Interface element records

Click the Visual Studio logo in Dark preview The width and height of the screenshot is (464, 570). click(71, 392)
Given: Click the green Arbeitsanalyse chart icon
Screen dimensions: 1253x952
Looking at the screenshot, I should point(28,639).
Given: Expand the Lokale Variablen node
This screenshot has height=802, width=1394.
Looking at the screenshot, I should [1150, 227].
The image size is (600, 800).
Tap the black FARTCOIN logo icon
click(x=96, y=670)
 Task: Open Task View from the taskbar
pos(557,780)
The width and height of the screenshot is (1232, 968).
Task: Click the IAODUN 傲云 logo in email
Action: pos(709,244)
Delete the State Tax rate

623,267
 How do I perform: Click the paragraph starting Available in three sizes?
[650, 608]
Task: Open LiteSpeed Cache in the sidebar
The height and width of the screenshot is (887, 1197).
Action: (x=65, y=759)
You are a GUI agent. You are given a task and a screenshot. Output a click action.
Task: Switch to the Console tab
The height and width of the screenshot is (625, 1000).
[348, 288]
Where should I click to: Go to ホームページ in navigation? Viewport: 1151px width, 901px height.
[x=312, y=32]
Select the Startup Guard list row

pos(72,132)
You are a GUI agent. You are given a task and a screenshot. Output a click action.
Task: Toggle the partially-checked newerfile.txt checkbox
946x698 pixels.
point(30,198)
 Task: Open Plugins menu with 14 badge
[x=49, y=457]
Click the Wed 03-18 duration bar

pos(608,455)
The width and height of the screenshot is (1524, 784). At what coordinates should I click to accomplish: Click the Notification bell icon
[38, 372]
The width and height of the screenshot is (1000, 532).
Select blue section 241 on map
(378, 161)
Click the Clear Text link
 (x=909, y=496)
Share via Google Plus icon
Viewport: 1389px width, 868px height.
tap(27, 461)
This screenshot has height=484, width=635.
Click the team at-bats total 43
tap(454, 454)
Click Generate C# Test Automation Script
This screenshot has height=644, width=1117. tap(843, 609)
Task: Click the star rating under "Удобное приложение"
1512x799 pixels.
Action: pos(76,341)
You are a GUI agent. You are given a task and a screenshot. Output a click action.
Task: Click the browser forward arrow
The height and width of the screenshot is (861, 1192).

▸ **EXERCISE PROMPT**
Rewrite the data from its first line down through the line containing "[x=49, y=457]", substituting "interface assistant" for "GUI agent" and leaving everything else unchanged.

▸ **EXERCISE SOLUTION**
Click the Visual Studio logo in Dark preview The width and height of the screenshot is (464, 570). click(71, 392)
Given: Click the green Arbeitsanalyse chart icon
Screen dimensions: 1253x952
Looking at the screenshot, I should point(28,639).
Given: Expand the Lokale Variablen node
This screenshot has height=802, width=1394.
Looking at the screenshot, I should [1150, 227].
The image size is (600, 800).
Tap the black FARTCOIN logo icon
click(x=96, y=670)
 Task: Open Task View from the taskbar
pos(557,780)
The width and height of the screenshot is (1232, 968).
Task: Click the IAODUN 傲云 logo in email
Action: pos(709,244)
Delete the State Tax rate

623,267
 How do I perform: Click the paragraph starting Available in three sizes?
[650, 608]
Task: Open LiteSpeed Cache in the sidebar
The height and width of the screenshot is (887, 1197).
Action: (x=65, y=759)
You are a interface assistant. You are given a task and a screenshot. Output a click action.
Task: Switch to the Console tab
The height and width of the screenshot is (625, 1000).
[348, 288]
Where should I click to: Go to ホームページ in navigation? Viewport: 1151px width, 901px height.
[x=312, y=32]
Select the Startup Guard list row

pos(72,132)
You are a interface assistant. You are given a task and a screenshot. Output a click action.
Task: Toggle the partially-checked newerfile.txt checkbox
946x698 pixels.
point(30,198)
 Task: Open Plugins menu with 14 badge
[x=49, y=457]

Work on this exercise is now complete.